The “live thing” is very important to Martin Fuhs of Seconds in Formaldehyde, as he pointed out in a recent post with regards to this album: “I'm really proud of this one because it shows the quality of my ability to do these drones in a non-studio environment.” In fact, his music has always had this raw touch to it. Of all the guitar-loop oriented performers out there, Fuhs may well be the one to allow his pieces the greatest amount of spontaneity and the largest contrast between tranquility and aggression – and his most recent output is a perfect demonstration of his technique. 

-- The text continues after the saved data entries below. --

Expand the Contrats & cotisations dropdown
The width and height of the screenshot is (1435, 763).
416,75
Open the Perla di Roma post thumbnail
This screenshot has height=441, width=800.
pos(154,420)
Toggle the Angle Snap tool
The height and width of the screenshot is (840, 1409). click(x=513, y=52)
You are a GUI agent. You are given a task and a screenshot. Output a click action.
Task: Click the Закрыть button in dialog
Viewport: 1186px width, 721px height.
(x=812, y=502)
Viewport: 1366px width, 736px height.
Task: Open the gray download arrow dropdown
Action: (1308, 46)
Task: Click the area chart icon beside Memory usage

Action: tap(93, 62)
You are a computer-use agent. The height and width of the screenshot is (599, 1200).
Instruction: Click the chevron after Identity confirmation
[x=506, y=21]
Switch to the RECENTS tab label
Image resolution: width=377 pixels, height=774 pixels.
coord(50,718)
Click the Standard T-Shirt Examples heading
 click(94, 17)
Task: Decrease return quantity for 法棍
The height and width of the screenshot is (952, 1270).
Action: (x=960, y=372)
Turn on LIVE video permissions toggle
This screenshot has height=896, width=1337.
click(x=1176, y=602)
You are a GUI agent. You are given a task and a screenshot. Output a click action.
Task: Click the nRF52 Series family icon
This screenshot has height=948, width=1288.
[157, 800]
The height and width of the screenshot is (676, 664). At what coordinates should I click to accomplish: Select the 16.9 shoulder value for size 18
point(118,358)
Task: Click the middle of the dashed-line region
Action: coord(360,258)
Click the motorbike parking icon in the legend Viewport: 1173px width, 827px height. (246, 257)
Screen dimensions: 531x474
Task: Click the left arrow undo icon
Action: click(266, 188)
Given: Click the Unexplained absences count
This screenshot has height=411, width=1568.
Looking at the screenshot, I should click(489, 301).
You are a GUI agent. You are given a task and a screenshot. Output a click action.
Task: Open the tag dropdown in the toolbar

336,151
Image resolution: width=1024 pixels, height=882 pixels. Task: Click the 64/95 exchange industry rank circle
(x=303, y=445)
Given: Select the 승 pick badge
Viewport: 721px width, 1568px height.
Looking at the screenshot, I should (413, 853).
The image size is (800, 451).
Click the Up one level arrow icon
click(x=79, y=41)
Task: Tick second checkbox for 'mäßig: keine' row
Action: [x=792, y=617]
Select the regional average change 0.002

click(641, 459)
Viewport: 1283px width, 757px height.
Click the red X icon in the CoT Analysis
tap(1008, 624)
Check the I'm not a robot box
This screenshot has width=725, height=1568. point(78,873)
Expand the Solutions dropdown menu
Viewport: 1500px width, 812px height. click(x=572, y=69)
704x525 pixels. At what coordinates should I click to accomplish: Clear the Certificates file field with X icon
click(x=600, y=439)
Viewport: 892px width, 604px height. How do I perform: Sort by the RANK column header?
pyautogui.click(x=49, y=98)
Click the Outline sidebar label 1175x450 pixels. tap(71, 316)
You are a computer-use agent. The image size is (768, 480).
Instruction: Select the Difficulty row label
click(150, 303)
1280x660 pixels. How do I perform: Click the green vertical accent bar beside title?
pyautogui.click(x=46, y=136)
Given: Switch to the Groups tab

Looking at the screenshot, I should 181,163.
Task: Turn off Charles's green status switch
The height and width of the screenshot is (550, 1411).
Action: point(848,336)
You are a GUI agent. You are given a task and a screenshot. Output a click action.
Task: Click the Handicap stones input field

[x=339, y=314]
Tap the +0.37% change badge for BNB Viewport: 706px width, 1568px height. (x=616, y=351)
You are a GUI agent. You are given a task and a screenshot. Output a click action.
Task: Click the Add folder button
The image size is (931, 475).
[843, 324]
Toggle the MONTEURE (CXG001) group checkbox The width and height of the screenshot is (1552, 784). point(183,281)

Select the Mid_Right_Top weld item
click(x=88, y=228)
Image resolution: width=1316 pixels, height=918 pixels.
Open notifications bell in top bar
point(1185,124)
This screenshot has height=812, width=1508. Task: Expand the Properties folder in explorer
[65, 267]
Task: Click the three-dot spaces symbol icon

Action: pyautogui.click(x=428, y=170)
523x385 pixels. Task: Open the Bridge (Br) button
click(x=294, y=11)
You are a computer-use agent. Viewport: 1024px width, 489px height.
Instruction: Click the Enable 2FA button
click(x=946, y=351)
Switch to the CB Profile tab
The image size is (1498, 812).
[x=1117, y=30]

Most of all, it clearly distinguishes him from the fold: By the time most reviewers will be comparing him to Aidan Baker, he will probably already be somewhere else; a theory further solidified by his experiments with rhythm on his Verato Project release “Inaudible”. Admittedly, there are, first of all, the similarities: Fuhs plays his guitar through a string of Pedal Stomp Boxes, gently tweaking the tones to soft, wooly threads and breathing drones, which are in turn looped and played against each other. He also enjoys counterpointing tracks, which essentially remain within the same key throughout, with discreet washes of disruptive chord clusters, causing a feeling of subtle estrangement. The play between satisfying expectations and confounding them is the motor of his music and keeps the three long meditations at the heart of this album going even in the long, silent stretches. And yet, these moments of quietude and beauty are, again and again, disrupted by sudden, harsh semblances: A single, penetrating note, a raving tremolo, a furious kick on the distortion pedal. In a mere seconds, the floating ambiances morph into halucinatory seas of feedback, noise and emphatically entangled melodic lines. It is almost as if a tsunami were brushing over the mildly rippled surface of a pond. It is a process already apparent on previous releases and which has now reached its climax in the third part of these five untitled movements, a musical version of the glass tunnel scene from blade runner, with the glass shardes cutting the flesh in real time in the end. 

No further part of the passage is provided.